Like Wise Man said... Hit 'em with some "make it green" nitrogen.


----------



## md.apothecary (Nov 25, 2007)

damn, i just put them into these pots last week. I will upgrade pots then again and try and find some good soil.

The water pH is at 7, and it sits out over a period of 24-48hrs before i check it again and use it. I do adjust pH to around 6.5 or so. 

Where is this "make-it-green" available??


----------



## DLtoker (Nov 25, 2007)

LOL...  Sorry pal.  I should have been more clear.  Nitrogen is the main nutrient used to keep the plant GREEN.  So, make it green with some N of any kind.


----------



## jash (Nov 25, 2007)

when experienced the same transplant worked very good for me-but better you may try follow Dltoker's advise and try some N first-how big are trhis pots?


----------



## md.apothecary (Nov 25, 2007)

oh it was those "finger" quotation marks.... i didn't notice you doing the finger quotes instead of real quotation marks... my mistake! haha


----------



## md.apothecary (Nov 25, 2007)

jash said:
			
		

> when experienced the same transplant worked very good for me-but better you may try follow Dltoker's advise and try some N first-how big are trhis pots?



they're about a 4" pot but they're about 6" tall and tapered. I will get them out of these pots into something a little bigger. I don't want to go TOO big, because I don't have the room for that. 

i want to put one into a hydro system anyway, so three of them will be going into larger pots and organic potting soil from lowes.

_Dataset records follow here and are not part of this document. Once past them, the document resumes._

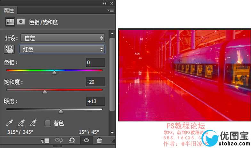Click view previous state icon
251x148 pixels.
click(59, 140)
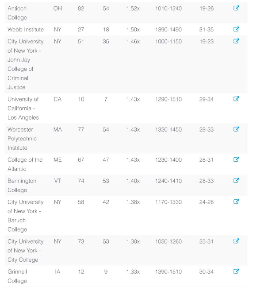257x287 pixels.
Task: Select SAT range 1390-1490 for Webb Institute
Action: [x=169, y=30]
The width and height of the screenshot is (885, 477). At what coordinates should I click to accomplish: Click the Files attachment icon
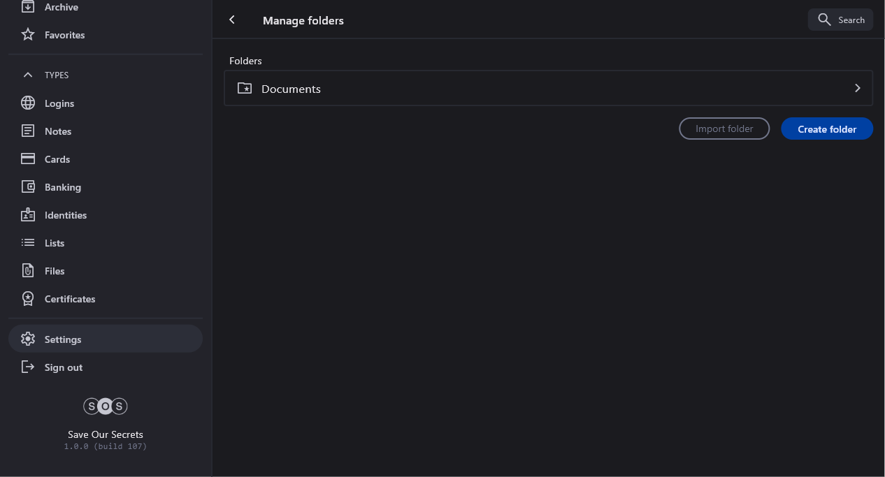(x=28, y=271)
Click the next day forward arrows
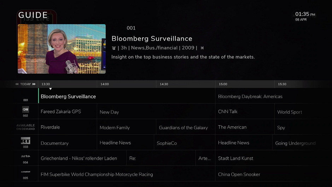 click(34, 84)
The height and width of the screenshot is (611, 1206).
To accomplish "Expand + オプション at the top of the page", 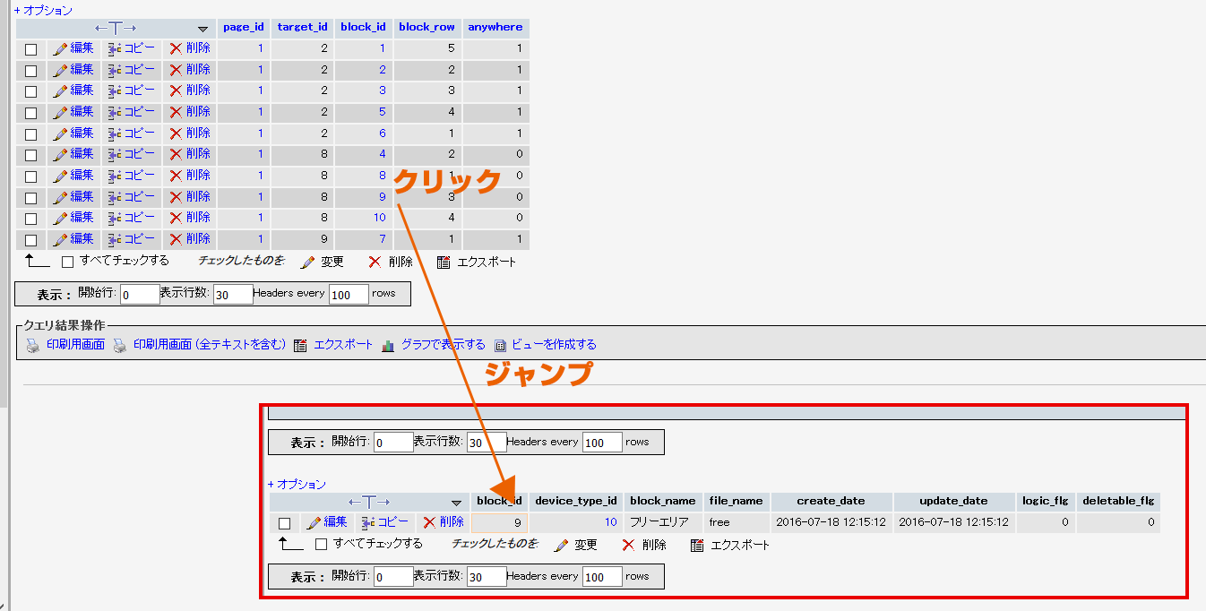I will pyautogui.click(x=43, y=10).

http://www.miraclegro-organics.com/pottingmix.htm

Has anyone used this before?? Is this a good nitrogen supplement?
http://www.miraclegro-organics.com/bloodmeal.htm


----------



## jash (Nov 25, 2007)

pots are small:hapened to me at same age with same pots-never again after started using 1gal pots for veg. good luck with them man.


----------



## md.apothecary (Nov 25, 2007)

yeah now that i think about it, these are about the size of a 16oz cup!  I musta been whacked when I did the transplant. haha i figured from a 2" pot to these would have been substantial, but maybe they did overgrow the pots already. they have quite a bit of growth since that time,


----------



## Wise Man (Nov 25, 2007)

Just use,or buy a nutrient that has a high N value.


----------



## md.apothecary (Nov 29, 2007)

I have transplanted the plants, they were rootbound in the 16oz pots above. I put them into 8" pots now. The max I can fit in the area. However, I haven't seen much change or growth from them yet. How long will this take to recover? They've been transplanted for a few days now.

I changed over to MG organic soil also. It's all I can find where I live and I can't afford to pay $50 on shipping alone for fox farm products. 

I do have some fish emulsion which is very high nitrogen content... should I give them a blast of that?


----------



## That crazy vancouver guy (Nov 29, 2007)

ya, they'd love a week solution of that... but... I'm wondering if maybe the problem is you are giving them too much water..?


----------



## md.apothecary (Nov 29, 2007)

i've only misted them since they were transplanted.


----------



## That crazy vancouver guy (Nov 30, 2007)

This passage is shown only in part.